Interrogate questions

Hello,

So far I have been using the C++ Python API directly for writing extension modules for Panda3D. Last week I have been dabbling around with Panda3D’s interrogate tool, and some questions popped up:

(1) Can interrogate create Python attributes for published members of C++ classes? For example, if you have a C++ class “Foo” with a member “int i;” and then use “interogate.exe” to create a Python wrapper. Is there a way to have a Python class “Foo”, with an attribute “Foo.i”?

I had a look at the interrogate source code, but I didn’t find anything. But I don’t know if I have been looking at the right places.

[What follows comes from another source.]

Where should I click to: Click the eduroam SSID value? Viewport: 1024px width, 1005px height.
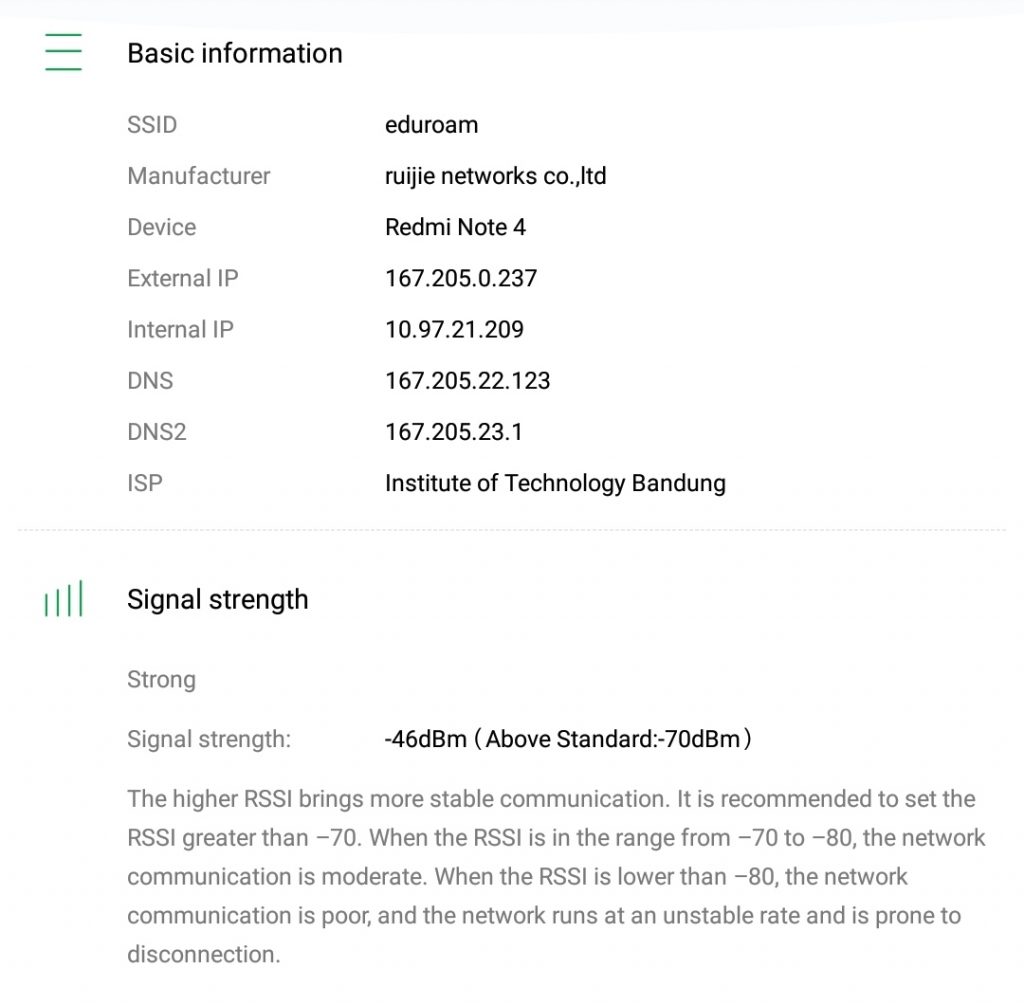coord(431,125)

(2) Is there a way to pass dictionaries as method arguments for methods wrapped with interrogate? What would be the corresponding C++ datatype? std::map< PyObject*, PyObject* > perhaps.

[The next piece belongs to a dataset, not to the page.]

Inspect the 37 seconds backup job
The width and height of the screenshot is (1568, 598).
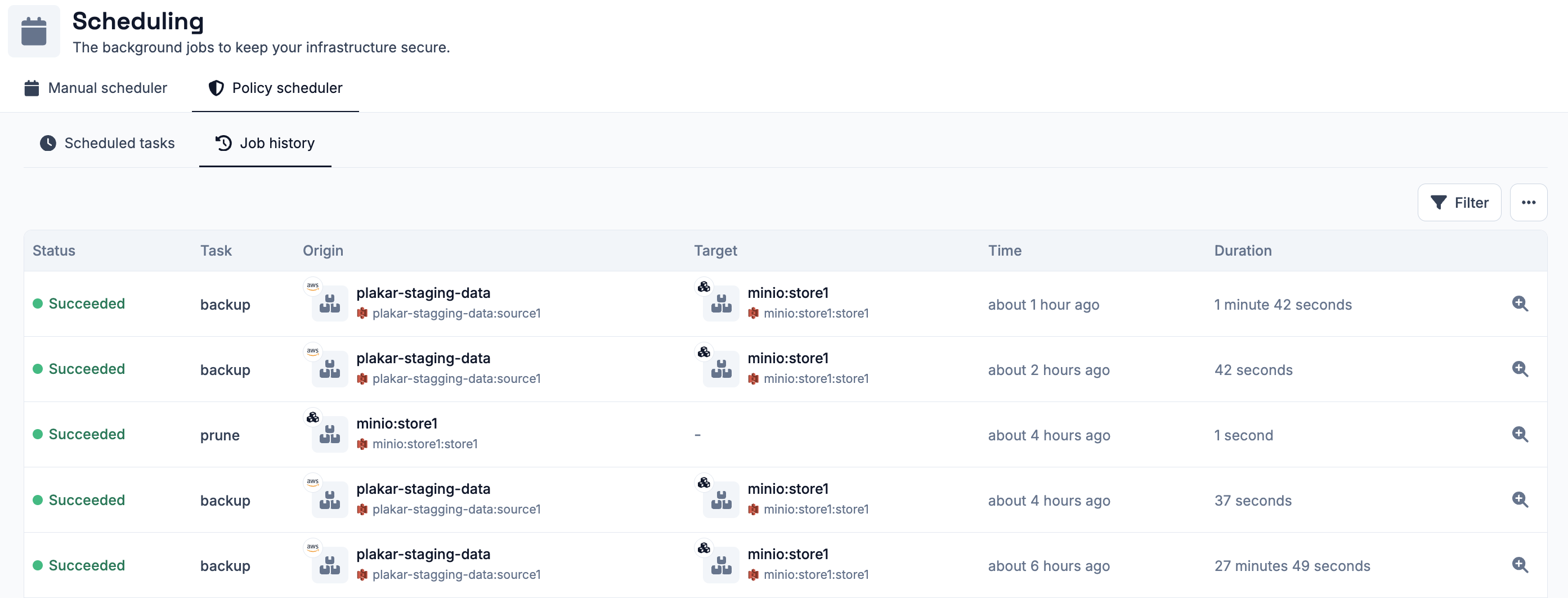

(3) To create Python classes which support the number or sequence protocol, is it enough to define the proper C++ operators, and interrogate will do the rest? For example:

  INLINE Foo operator + (const Foo &other) const;

enn0x

(1) No. At one point we had intended to add this feature, but we realized we didn’t need it, so we left it out. You have to define accessors for any data members.

(2) Well, there’s no explicit support for dictionaries or any other high-level Python construct, but you can define a function with a PyObject * parameter, which will receive any Python object whatsoever including a dictionary. Then you can use the standard Python/C API calls to verify that you received a dictionary, and to operate on the dictionary.

(3) In general, yes. Interrogate will convert C++ operators to the equivalent Python operators. There are a few cases where there’s not a one-to-one mapping, but in general, it works the way you expect it to.

David

Ok thanks for the explanations.

get/set methods is fine for (1), so I will do it this way.

After thinking about it for some time (2) (passing Python dictionaries) doesn’t make much sense anyway, since it would make it very hard to use this class from the C++ layer. So forget about this question.